In full view of the provisions of Article 70(1) of the Act and Article 67(2) of the Enforcement Decree of the Act, in order to reduce capital gains tax, it should be the case where the Plaintiff directly cultivated the relevant farmland.

First, according to the fact that the plaintiff cultivated land Nos. 9, 10, which corresponds to the fact that the plaintiff cultivated land Nos. 2, 3, 8-1, 5, and 9-2, and 5 of evidence Nos. 7-2, 3, 8-2, and 9-5, respectively, are merely merely a mere statement, and it is difficult to believe that the plaintiff prepared and submitted a confirmation document that new FF, KimGGG has cultivated land Nos. 2, 3 and 2, and 9-2, and 5 of evidence Nos. 7-2, 7-3 as a whole.

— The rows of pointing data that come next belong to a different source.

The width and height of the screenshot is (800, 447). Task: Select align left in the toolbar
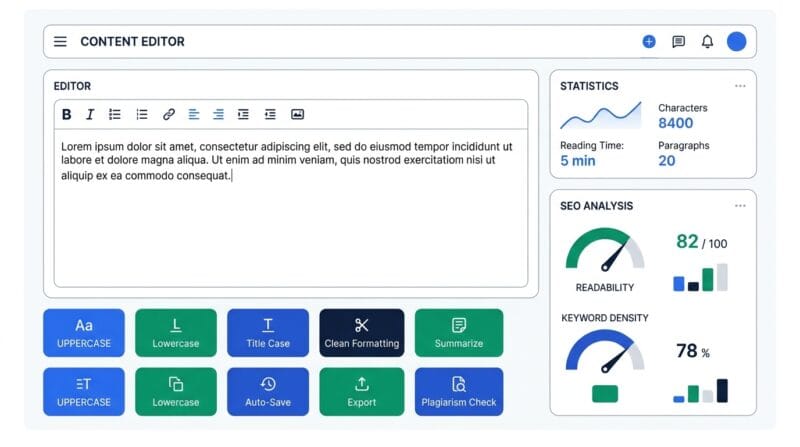[193, 114]

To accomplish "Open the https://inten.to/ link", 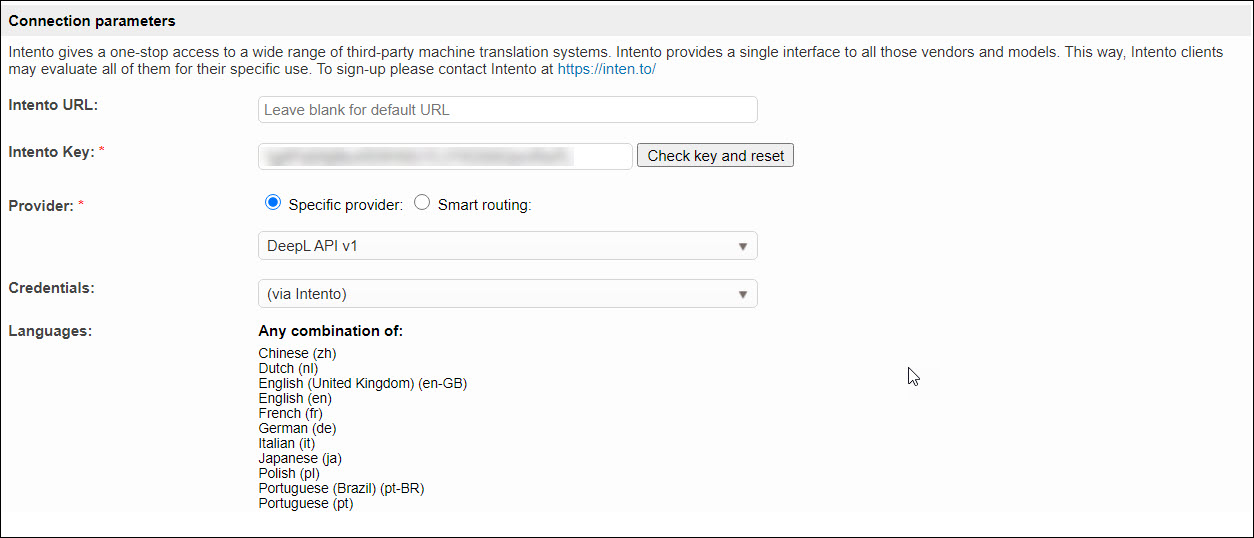I will pyautogui.click(x=606, y=70).
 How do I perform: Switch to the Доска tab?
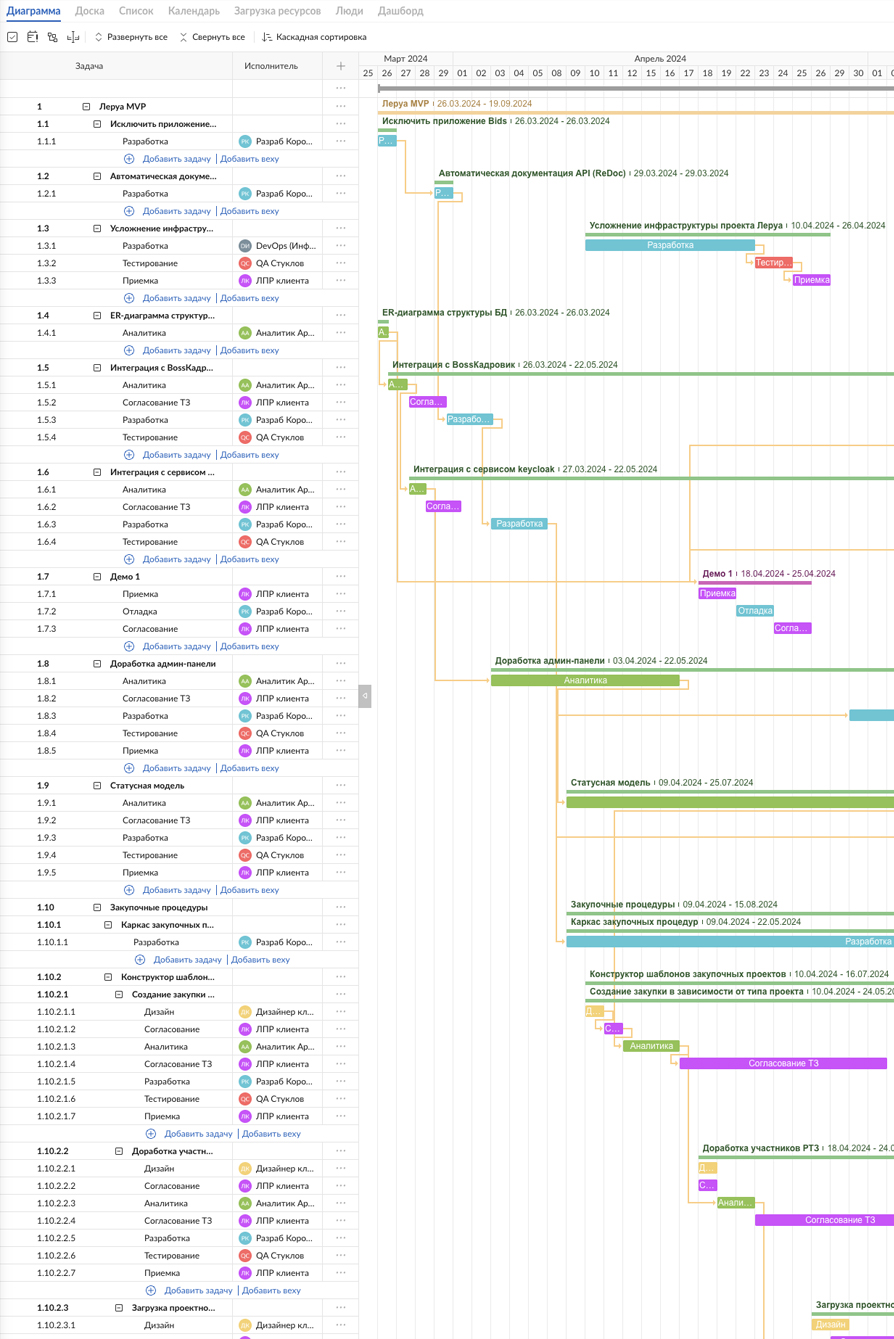(x=89, y=11)
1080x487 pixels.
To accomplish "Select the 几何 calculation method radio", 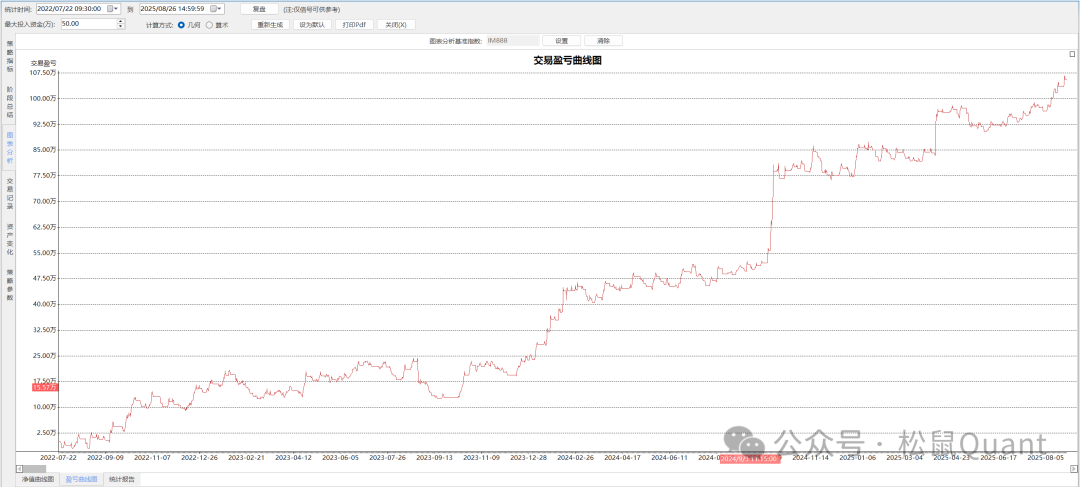I will pyautogui.click(x=181, y=24).
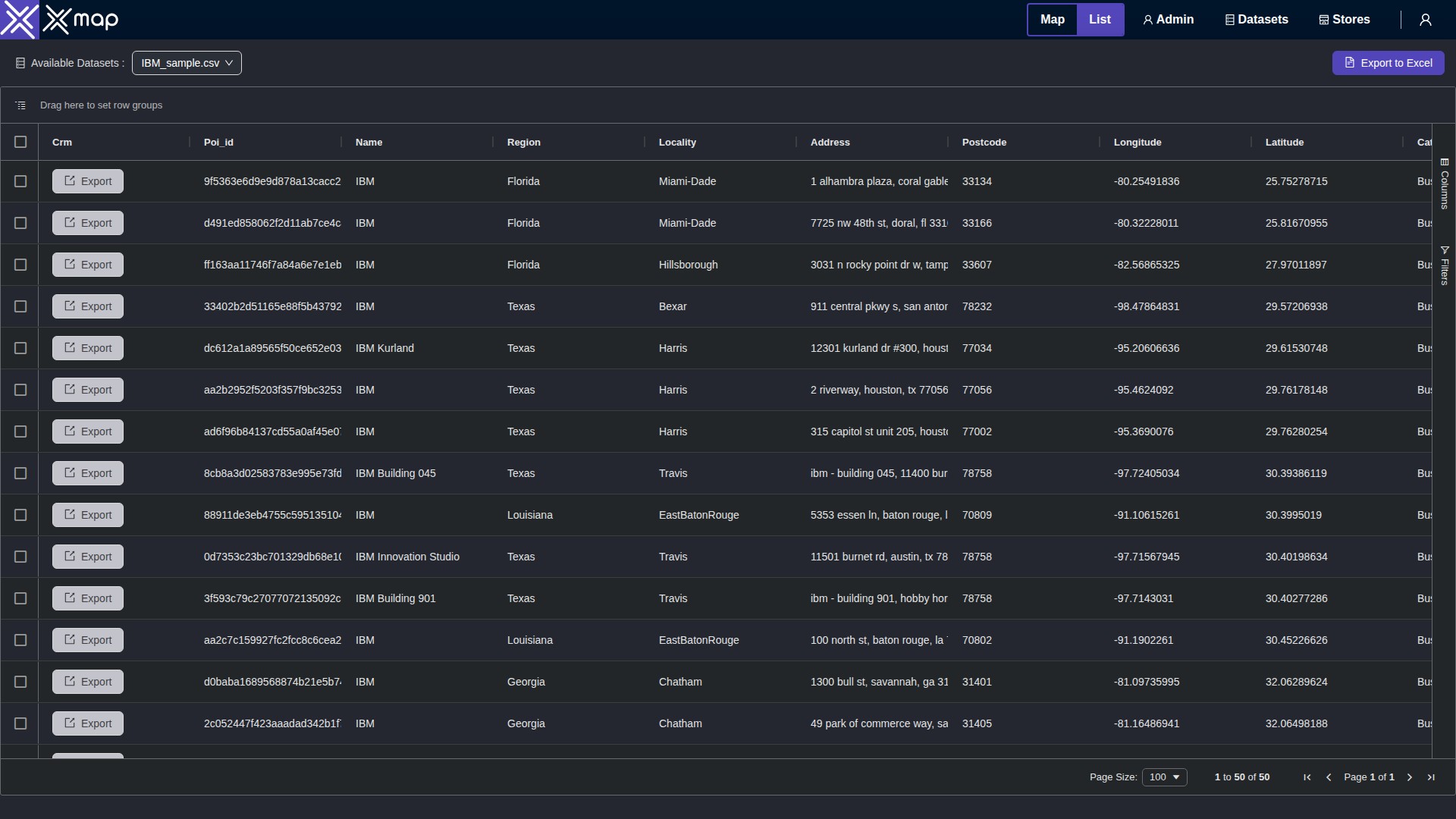Open the IBM_sample.csv datasets dropdown
The width and height of the screenshot is (1456, 819).
(x=187, y=63)
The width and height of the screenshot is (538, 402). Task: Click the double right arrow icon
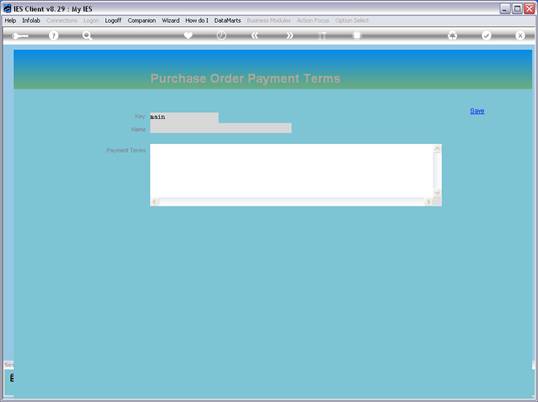(290, 35)
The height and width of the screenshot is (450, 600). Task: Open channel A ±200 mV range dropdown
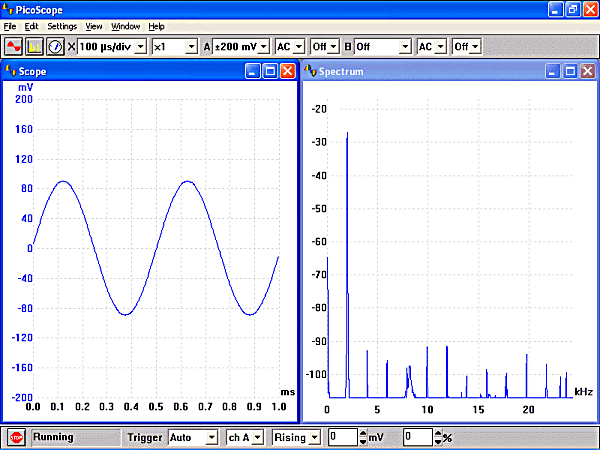click(x=264, y=46)
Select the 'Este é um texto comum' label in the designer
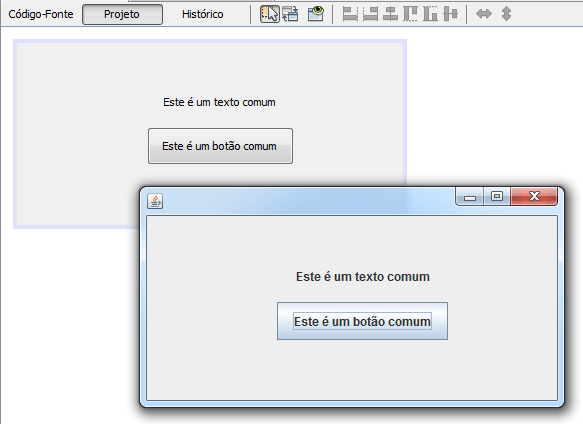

In addition, according to Gap evidence Nos. 3 through 8 (including various numbers), the plaintiff leased 2 partitionss from HaH from October 17, 2002 to February 19, 2006, from HaH to 185-1 located in KaA Si BCC Dong, and 2, under the farmland ledger, the plaintiff is stated as the direct cultivation of the third land. ③ From July 20, 2005 to 20 April 20, 2006, the plaintiff purchased agricultural chemicals equivalent to KRW 169,000 in total, and ④ from January 14, 1998 to 6:4, the tax Tribunal agreed to distribute the revenue earned from the newF and the head farmer's farm, ⑤ it is recognized that the plaintiff directly cultivated the third party's land based on the above data, but it is also found that the plaintiff was also found that the plaintiff directly cultivated the third party's land in addition to the above documents.

In order to recognize that the Plaintiff cultivated the land Nos. 2 and 3 directly, even though the Plaintiff directly cultivated the land Nos. 2 and 3, it is necessary to provide more direct and detailed evidence with an explanation that he/she reasonably obtained in the process of preparing and submitting the above confirmation document, etc., as well as with an explanation that he/she obtained in advance.

Therefore, the plaintiff's assertion is not accepted.

3. Conclusion

Therefore, the plaintiff's claim is dismissed as it is without merit, and it is so decided as per Disposition.